Blog: 2nd LuCiD Language and Communicative Development Conference

On 21st-22nd September the second LuCiD Language and Communicative Development Conference was held at the Manchester Museum and I thoroughly enjoyed it. I thought that the conference provided a great space to meet with students and researchers working across the Universities of Manchester, Lancaster and Liverpool in a friendly, relaxed and informative environment. Having spent so long being focused on my own specific research topic, I found the opportunity to learn about new methodologies and explore the various studies being conducted across the five main themes within the LuCiD project to be highly valuable.

The keynote speaker Dorothy Bishop opened the conference with an insightful talk challenging the conventional idea that late talking is a predictor of specific language impairment (SLI). She found that the biggest predictors did not necessarily include the age of speech onset but children who were most likely to develop SLI were late and average talkers who had a family history of SLI. It was also interesting to hear about the work being conducted under the 0-5 project which seeks to explore individual differences in children’s first five years of language development. I was particularly intrigued by the different ways in which researchers are investigating new ways of obtaining data. Amy Bidgood spoke about how the babble checklist which is a parental measure of children’s production of consonants could be used instead of transcribing children’s audio recorded speech. Andrew Roxburgh presented an exciting new mobile application, the Babytalk App, that is being developed for parents to regularly upload information on their child’s language development.

I enjoyed hearing about research conducted under the environment theme and learning about possible extra-linguistic factors supporting children’s communicative development. In a talk by Eugenio Parise from Lancaster, I learned that linguistic cues (e.g. words) might possibly play a larger role in nine month old babies’ language development than non-linguistic cues (e.g. sounds). His team found that babies were quicker and more likely to attend to images of objects (e.g. a cow) after hearing the word (cow) rather than hearing the sound (moo). Research presented under the communication theme was insightful as we explored how pre-verbal children use gestures to communicate. Laura Boundy provided evidence to show that 10 month olds are more likely to use hold out gestures to direct an adults’ attention towards a toy when the adult was attentive to both the child and toy and not just one or the other. Thea Cameron-Faulkner went on to suggest that hold out and giving gestures could be predictive of pointing behaviours at 12 months in Bengali, Chinese and English children.

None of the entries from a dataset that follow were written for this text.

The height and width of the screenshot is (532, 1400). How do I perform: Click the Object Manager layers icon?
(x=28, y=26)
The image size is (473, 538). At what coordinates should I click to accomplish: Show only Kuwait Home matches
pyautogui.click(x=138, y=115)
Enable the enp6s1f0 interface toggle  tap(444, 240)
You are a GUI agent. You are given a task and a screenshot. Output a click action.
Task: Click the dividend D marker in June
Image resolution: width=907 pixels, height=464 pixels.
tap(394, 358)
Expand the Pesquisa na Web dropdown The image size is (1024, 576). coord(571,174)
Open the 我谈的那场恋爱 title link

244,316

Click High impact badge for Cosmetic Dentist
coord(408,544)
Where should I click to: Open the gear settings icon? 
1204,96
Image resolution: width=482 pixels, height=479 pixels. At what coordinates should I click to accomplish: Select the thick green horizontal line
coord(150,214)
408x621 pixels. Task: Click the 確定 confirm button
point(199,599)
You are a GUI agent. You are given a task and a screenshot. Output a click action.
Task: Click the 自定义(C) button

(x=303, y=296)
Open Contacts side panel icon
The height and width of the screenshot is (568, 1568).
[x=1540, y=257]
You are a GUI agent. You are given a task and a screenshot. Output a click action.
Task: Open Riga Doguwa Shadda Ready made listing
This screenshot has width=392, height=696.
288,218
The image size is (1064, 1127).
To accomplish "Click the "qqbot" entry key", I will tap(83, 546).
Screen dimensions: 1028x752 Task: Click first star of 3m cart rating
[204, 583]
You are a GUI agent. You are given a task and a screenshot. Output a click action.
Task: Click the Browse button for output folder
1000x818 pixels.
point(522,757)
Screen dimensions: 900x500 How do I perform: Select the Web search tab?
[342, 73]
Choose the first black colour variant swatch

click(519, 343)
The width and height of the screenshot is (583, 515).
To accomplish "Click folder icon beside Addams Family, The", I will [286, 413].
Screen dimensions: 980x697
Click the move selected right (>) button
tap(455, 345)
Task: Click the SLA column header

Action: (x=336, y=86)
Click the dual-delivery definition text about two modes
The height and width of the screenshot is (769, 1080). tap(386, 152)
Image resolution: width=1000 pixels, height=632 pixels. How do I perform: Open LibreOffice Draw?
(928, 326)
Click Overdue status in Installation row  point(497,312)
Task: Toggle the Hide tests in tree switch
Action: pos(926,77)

Under the variation theme, we learned of how children’s language processing interacts with particular features (e.g. morphology) of various languages. For example, Egle Saviciute provided support for the usage based account of language learning which emphasises the role of input on children’s language development showed that Lithuanian children were less likely to make morphological errors with noun forms that they have heard more frequently in their input. Where they did make errors, children were more likely to produce the more commonly heard noun form as opposed to the target noun form. I particularly enjoyed hearing about research being conducted under the knowledge theme. These studies aimed to investigate how children build mental representations of sentences and how their language knowledge develops with age. Michelle Davis for example, provided evidence to suggest that children’s production of various kinds of tag questions (e.g. it’s cold, isn’t it?) is related to the form-function mappings in the tag questions that they hear. Laura de Ruiter suggested that children show better comprehension of sentences with adverbial clauses where the order of the clauses in sentences reflected the true order of events (e.g. wash your hands before you eat dinner would be easier to understand than before you eat dinner, wash your hands).

While I have only very briefly touched upon the key aspects of a few studies here, the range of topics covered during the conference was diverse, ranging from the role of caregiver input in children’s communicative development to computational modelling. I learned so much during the two days and found the variety in the research conducted within the LuCiD network to be impressive. I appreciated that there was a lot of time for discussion after talks for us to delve deeper into each topic, learn from and challenge researchers’ methodologies and propose new ideas for future studies. Overall, I found the conference to be a great experience and I am excited to see what next year holds in store for us!